Y para iniciar las parcelas demostrativas, se tomó 24 muestras de suelo para conocer el estado actual de los lugares donde se establecerán, y fue el Laboratorio de Suelos del CENTA que brindó las respectivas recomendaciones, por lo que Quirino Argueta Portillo, especialista de suelos de CRS, socializó los resultados de los análisis.

“De las 24 muestras, el 79% tienen una acidez de Ph bajo de 5.5, es decir que la mayoría de los suelos están ácidos, además el 88% de las parcelas de los agricultores requieren fósforo, significa que están bajos de nutrientes y en zinc hay un 92%; partiendo de estos resultados se llevarán parcelas con prácticas que ayuden al problema de degradación química de los suelos”, expresó Portillo.

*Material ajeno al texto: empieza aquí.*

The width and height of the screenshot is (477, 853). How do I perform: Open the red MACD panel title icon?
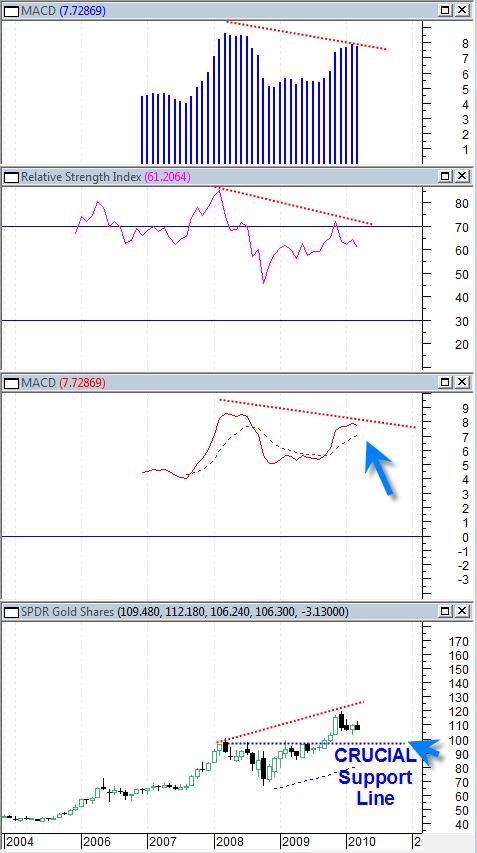point(12,382)
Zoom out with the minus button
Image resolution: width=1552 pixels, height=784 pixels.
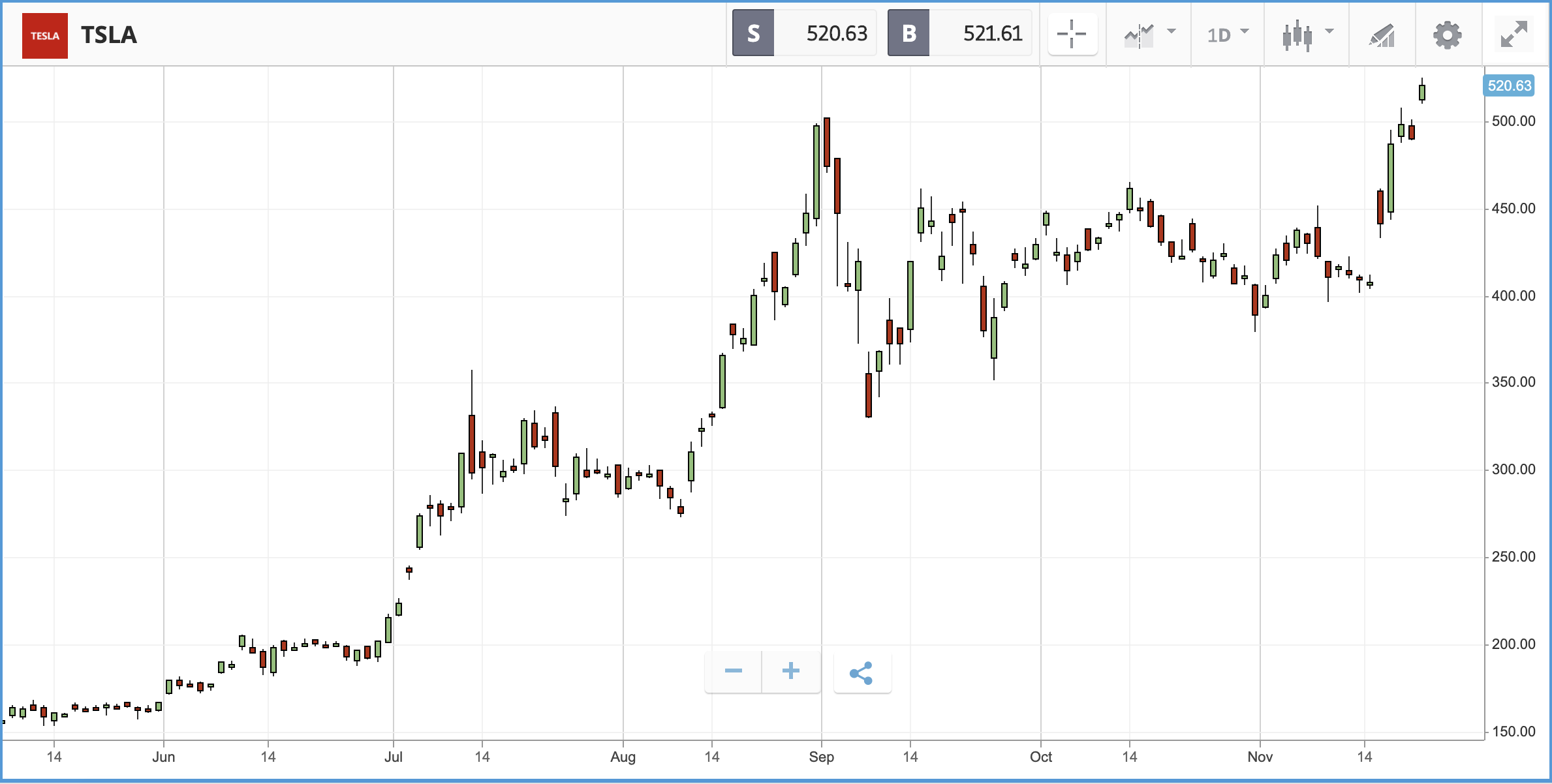coord(734,671)
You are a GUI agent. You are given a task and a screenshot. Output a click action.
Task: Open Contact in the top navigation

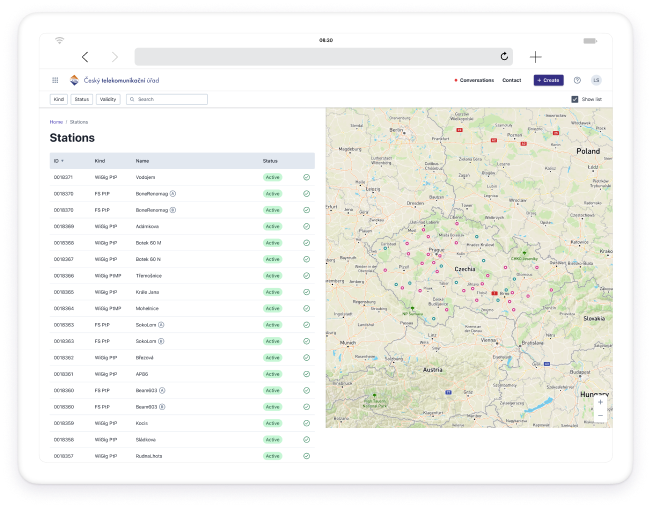(511, 80)
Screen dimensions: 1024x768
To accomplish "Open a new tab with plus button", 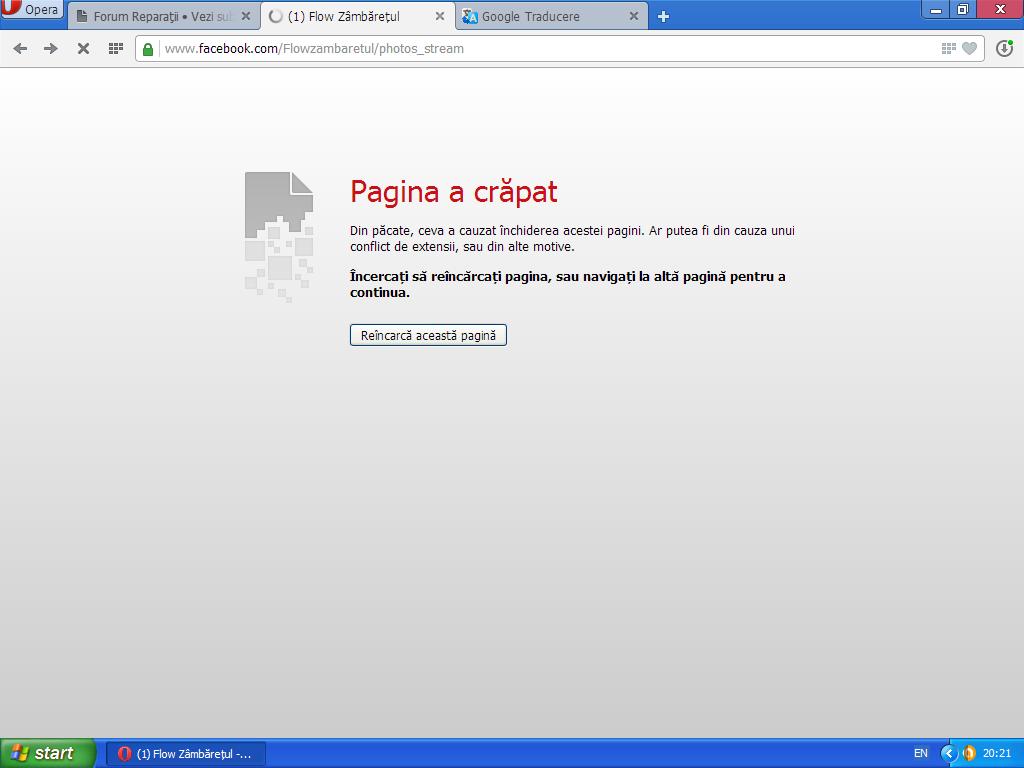I will [664, 16].

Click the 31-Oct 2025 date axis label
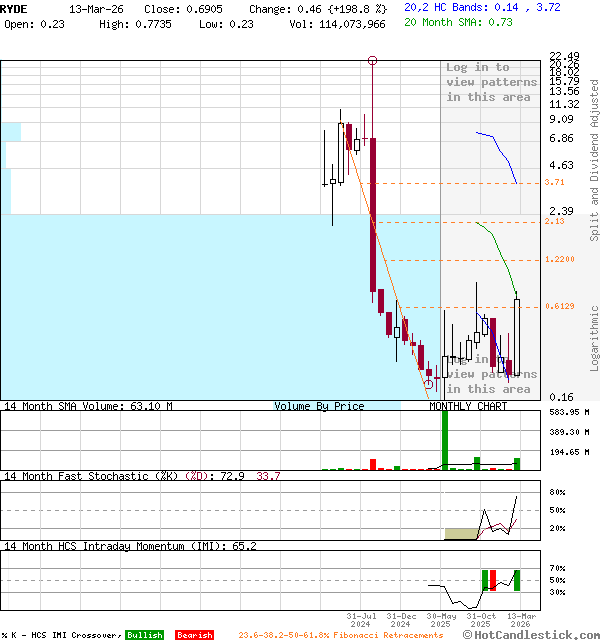pyautogui.click(x=481, y=619)
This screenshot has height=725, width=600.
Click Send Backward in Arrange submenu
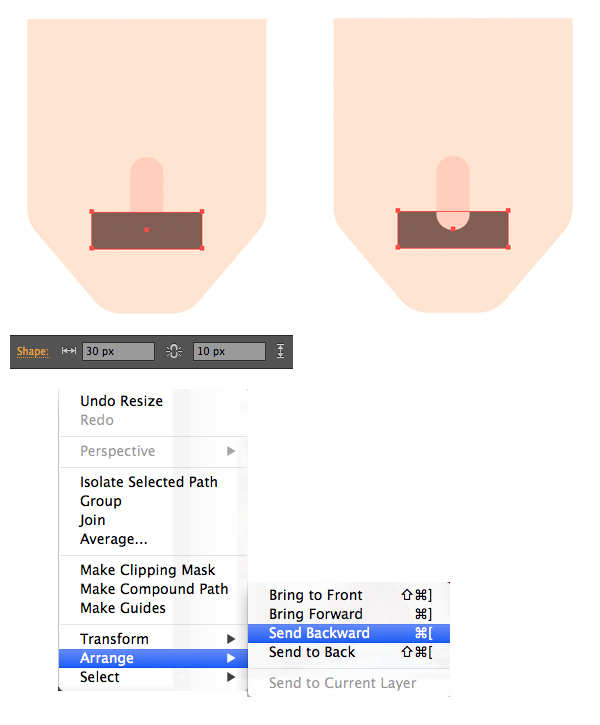pyautogui.click(x=320, y=633)
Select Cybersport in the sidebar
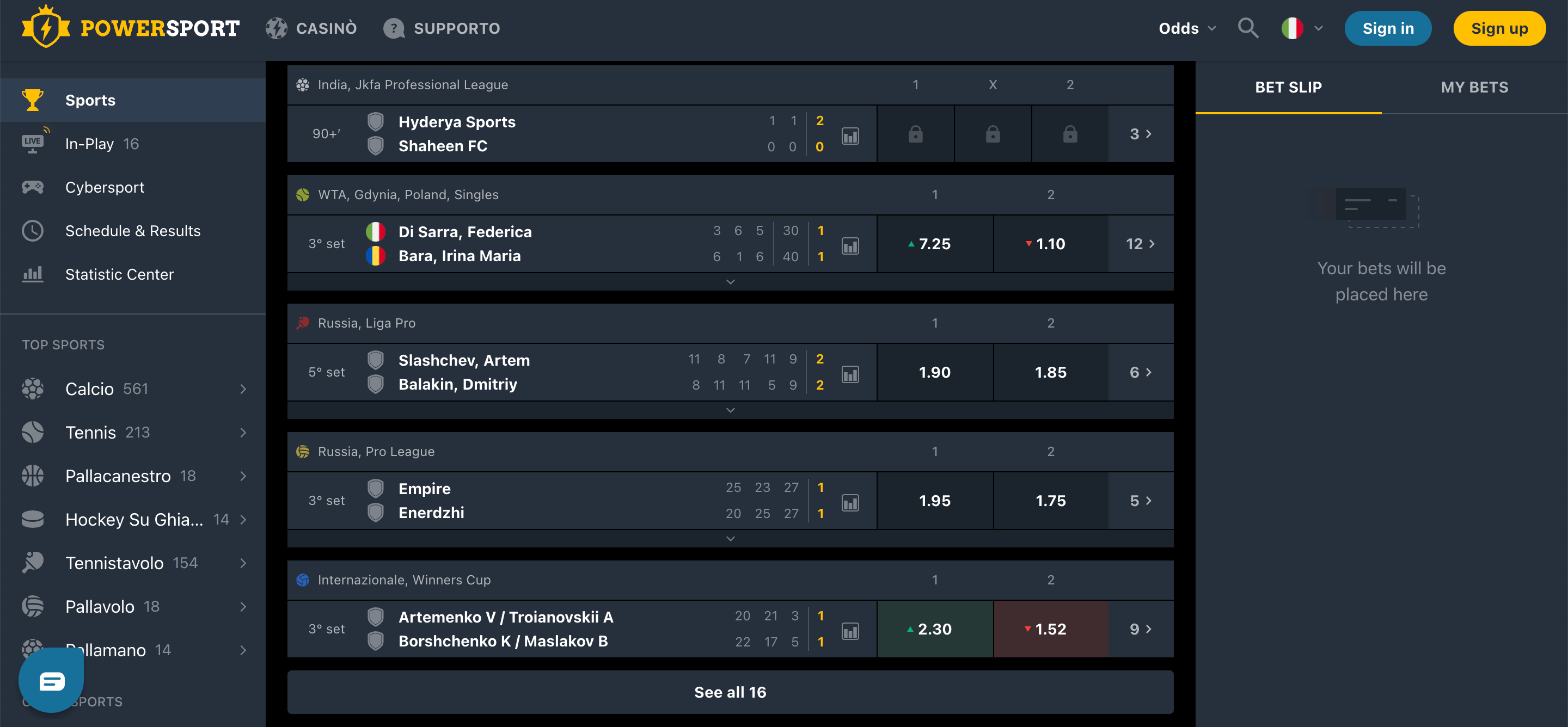The height and width of the screenshot is (727, 1568). (105, 187)
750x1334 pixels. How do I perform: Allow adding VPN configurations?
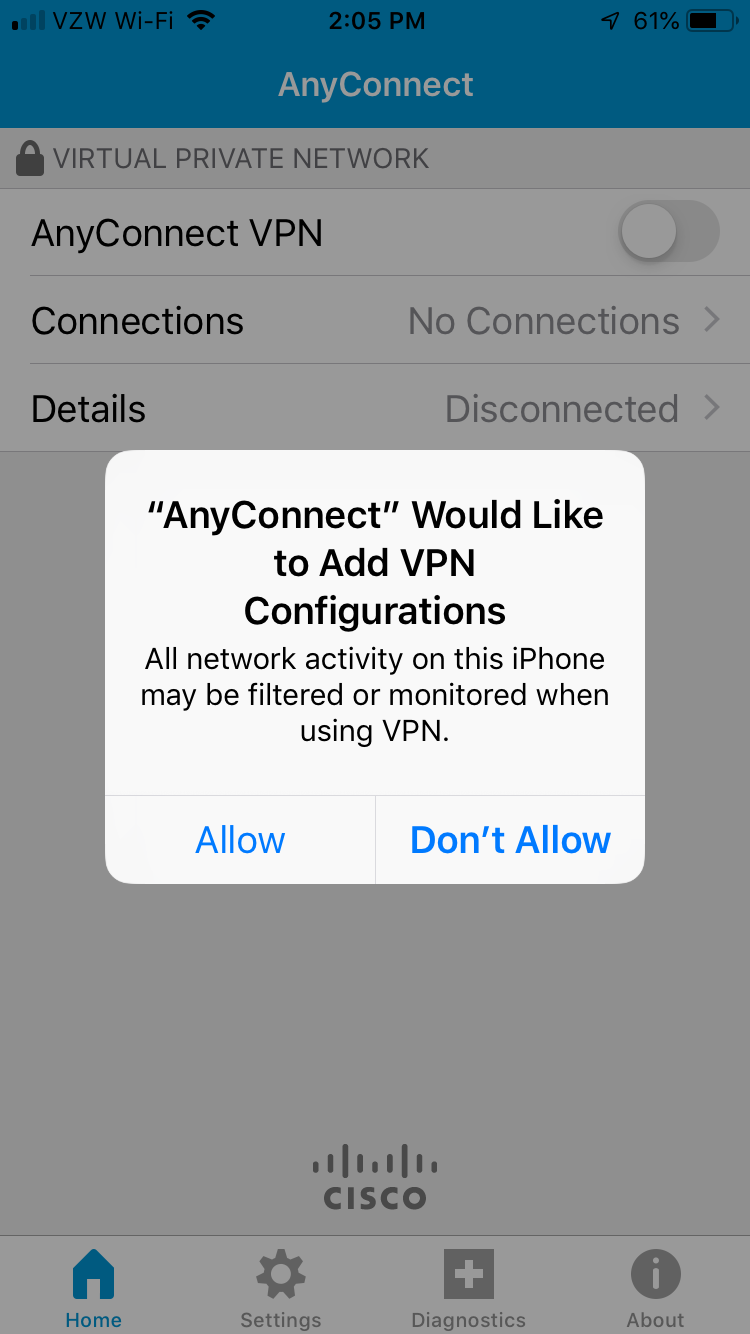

Agregó que se entregó insumos agrícolas y una guía de trabajo de recomendaciones para el establecimiento de las parcelas demostrativas que se pondrán en marcha este mes de junio en fincas seleccionadas por los extensionistas del CENTA.

 

Prácticas de manejo de suelo y agua

Los extensionistas realizarán prácticas como: manejo de rastrojo previo a la siembra de maíz, práctica agronómica de distanciamiento de siembra, 4R (fuente, dosis, momento y lugar), uso de biofertilizante como inoculante de semilla, uso de abonos verdes, prácticas despunte, deshoje y dobla de maíz y manejo de rastrojo para la siembra de frijol.

El CENTA y CRS esperan aumentar la producción e incorporación permanente de biomasa diversificada, aumentar el material orgánico, reducir el proceso de degradación del suelo, uso eficiente del agua e insumos agrícolas e iniciar un proceso de recuperación de la fertilidad del suelo.

Al final de este año se expondrán los resultados obtenidos que servirán de base tecnológica, permitiendo que los extensionistas del CENTA brinden alternativas para que las familias productoras puedan disminuir los efectos del cambio climático, tengan una mayor capacidad de resiliencia ante esta realidad, mejoren la fertilidad de suelos a través de la implementación de estas prácticas de agua, suelo y agricultura (ASA) incrementando los rendimientos de maíz y frijol; y mejorando sus ingresos.